Page extract:
- - - - -
By Joanne Sammer
Few transit systems have enjoyed as large an infusion of dot-com marketing dollars in recent years as the three train lines that feed into New York City's Grand Central Terminal. Known collectively as Metro North, they adroitly shuttle thousands of suburban commuters into midtown Manhattan each day, offering their clientele few distractions other than the billboards that clutter its station platforms.
It was just this distraction that led Metro North's shuttled masses to become ticket holders in one of the most spirited but lesser known battles of last year's dot-com onslaught. Having resisted few advertising mediums in their quest to establish brand identity, an array of dot-com business-to-consumer (B2C) insurgents declared war against the likes of Jack Daniels, Johnny Walker, and Chivas, as they sought to take over their own coveted shares of Metro North ad space.
Johnny Walker won a decisive victory, as the insurgents all but surrendered the lion's share of ad space to the liquor peddlers just in time for the annual holiday season ad splash. For many Metro North riders, the battle seemed to deliver a sobering message about marketing executives and the excessive spending habits that are purported to advance their product branding.
"Marketing is a hot topic, but it should be hotter — it should be the first thing on every client's mind," says Michael Skoletsky, a client partner at Viant. Skoletsky is not alone in his view. "There's plenty of work for consultancies here — it's a hot area, and consultants can absolutely grow careers in marketing," comments Eric Almquist, a vice president at Mercer Management Consulting. At Boston Consulting Group (BCG), Michael Silverstone, senior vice president and leader of the consumer practice, proclaims, "We're oversold for the next three years. If I could hire another 100 consultants with the right skills in this area, I would."
Clearly, as companies seek to increase growth and profitability in the rapidly moving New Economy, consultancy firms — and their incumbent clients — are recognizing the need for marketing capabilities that support not only bricks-and-mortar operations, but also the opportunities presented by the e-world of the Internet and emerging channels such as mobile commerce and digital interactive television. However, while recognition is pretty universal, the consultancy approach to marketing and delivering client solutions is varied and, with no clear winners on the podium, there is much to play for.
A Surge in Demand
"This is an unusual time. Marketing in the digital arena is new to everyone, and technology is changing all the time," says Viant's Skoletsky. "I've been here two years, and it's the most exciting work I've ever been engaged in. There is a constant stream of people from traditional marketing and advertising backgrounds who would love to work here. We have more candidates than positions in this area."
If Viant is turning potential employees away, others are not so fortunate. CSC Consulting reports more client demand for marketing services than it can meet, but is intent on growing its skills. The marketing and sales strategy practice was created after the April 1 restructure that focused the consultancy side of CSC on e-business. It is now the task of Mike Matheis, leader of CSC Consulting's marketing and sales strategy practice in North America, to grow a core team of eight consultants into a full-fledged practice.
- - - - -
Stated exercise: Please translate the sentence "We have more candidates than positions in this area." from the article on marketing consultancies into Spanish.

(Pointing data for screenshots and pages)
- - - - -
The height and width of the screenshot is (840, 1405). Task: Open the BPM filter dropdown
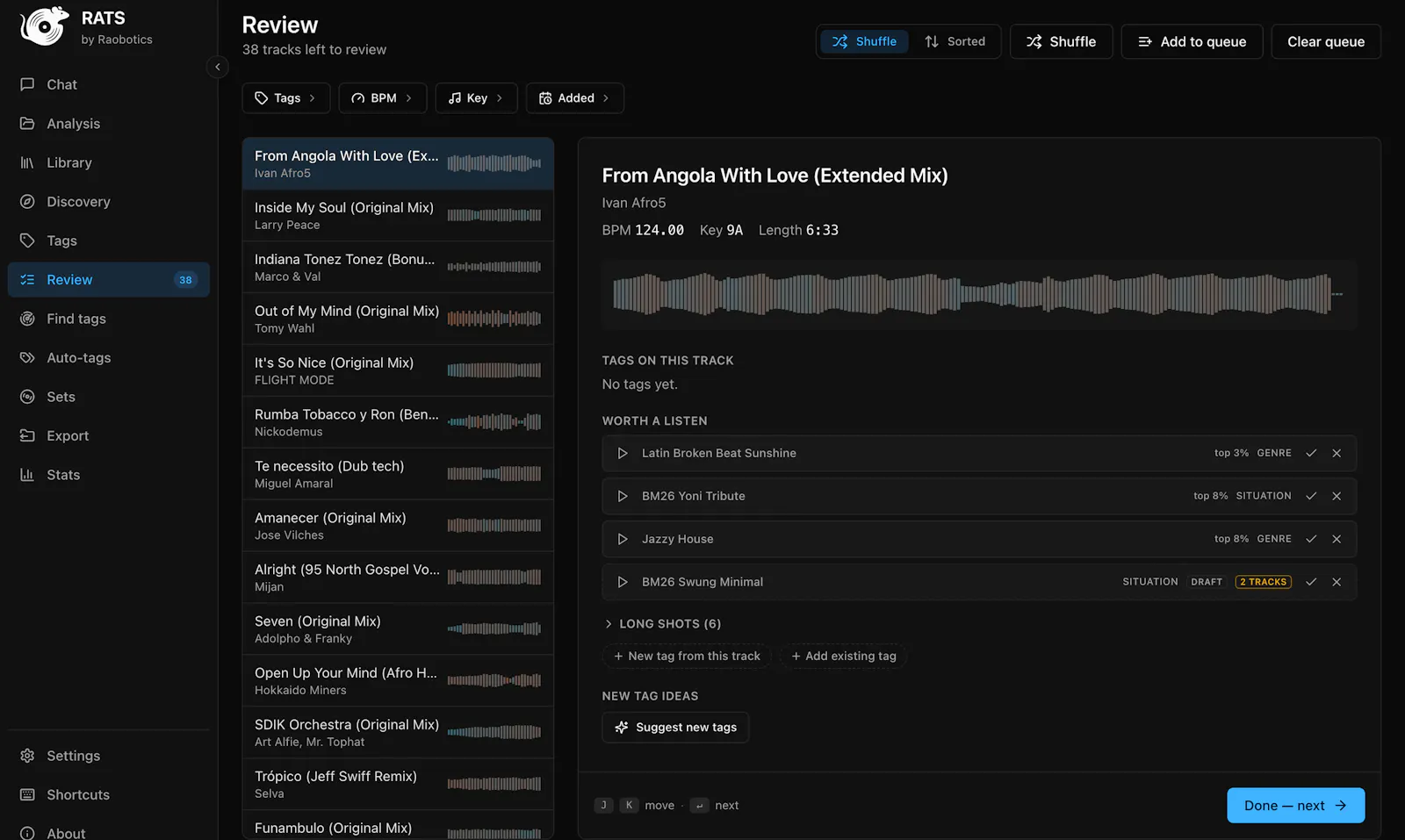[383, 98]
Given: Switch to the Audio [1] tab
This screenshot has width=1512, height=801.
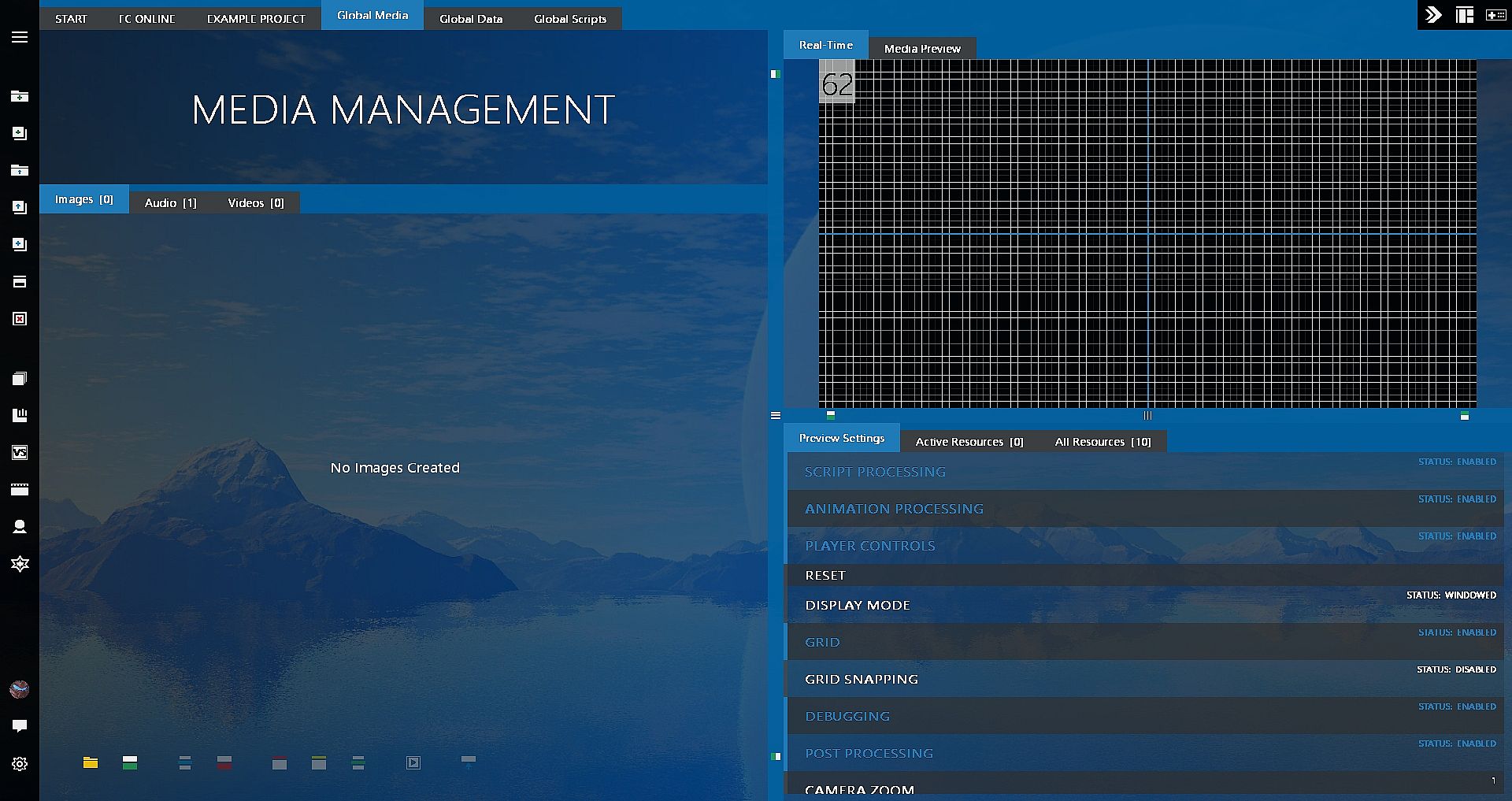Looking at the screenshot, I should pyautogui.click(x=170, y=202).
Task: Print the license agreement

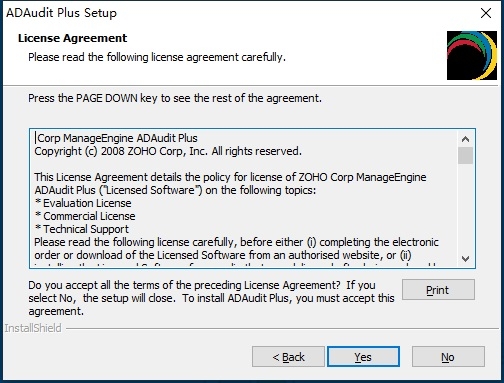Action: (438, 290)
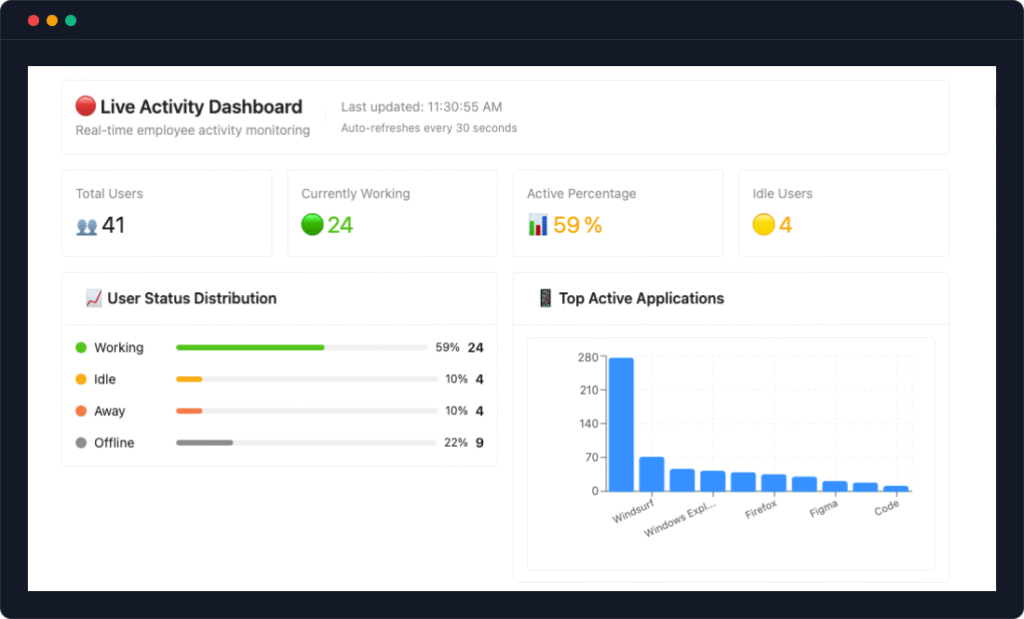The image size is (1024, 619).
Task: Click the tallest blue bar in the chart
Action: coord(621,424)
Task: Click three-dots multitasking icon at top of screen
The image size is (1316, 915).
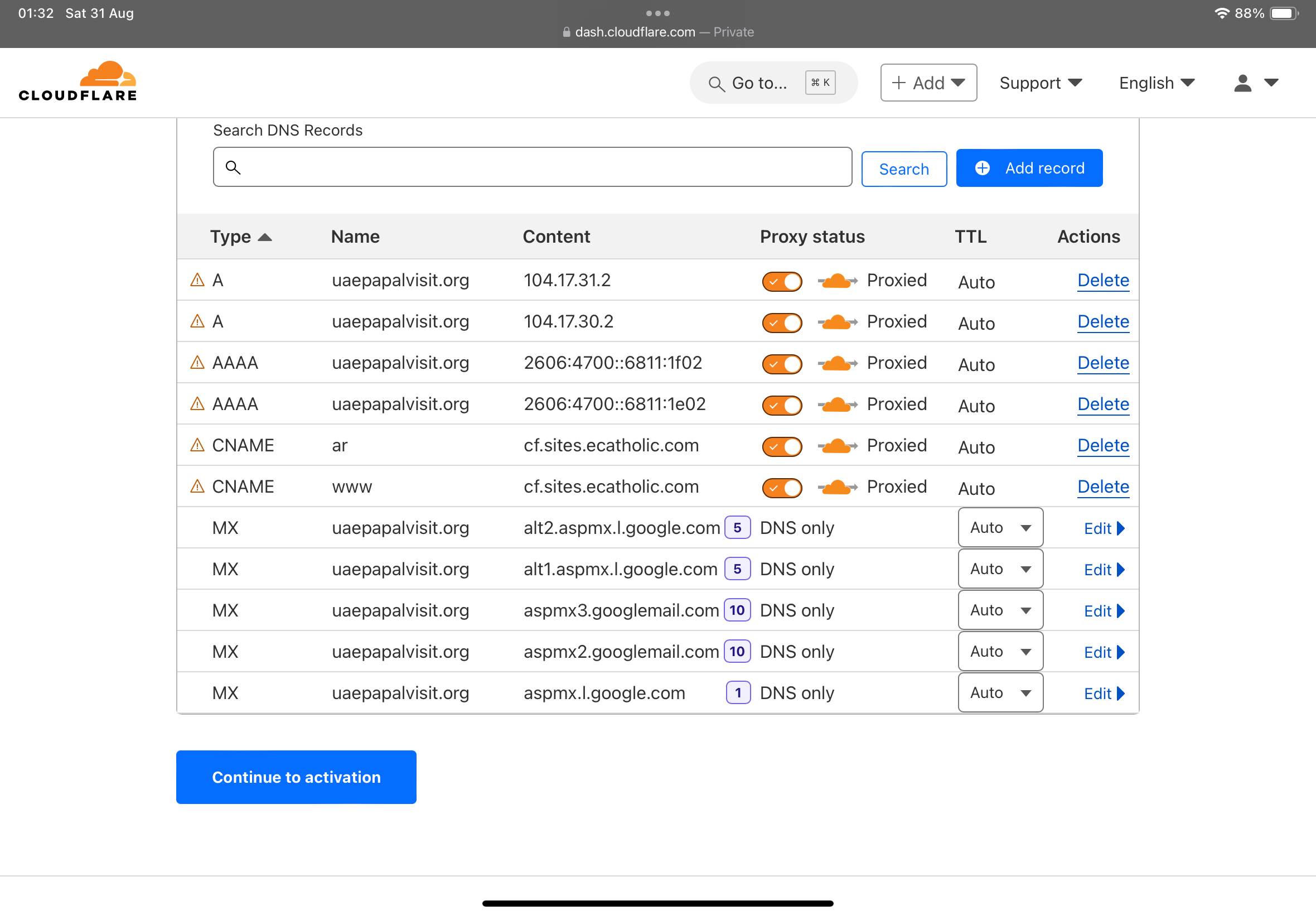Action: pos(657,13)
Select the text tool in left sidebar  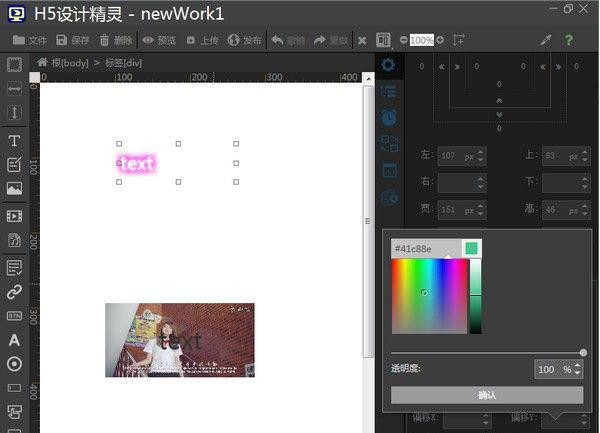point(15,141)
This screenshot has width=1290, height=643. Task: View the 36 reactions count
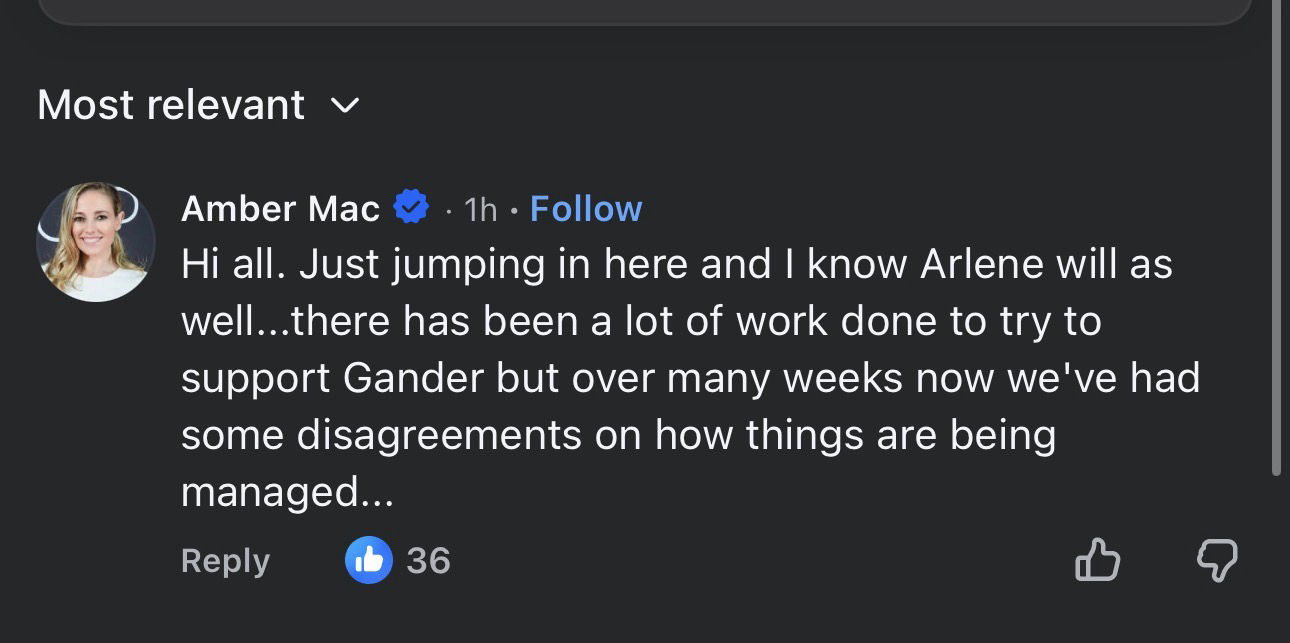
- - - - -
Exercise solution: Tenemos más candidatos que puestos en esta área.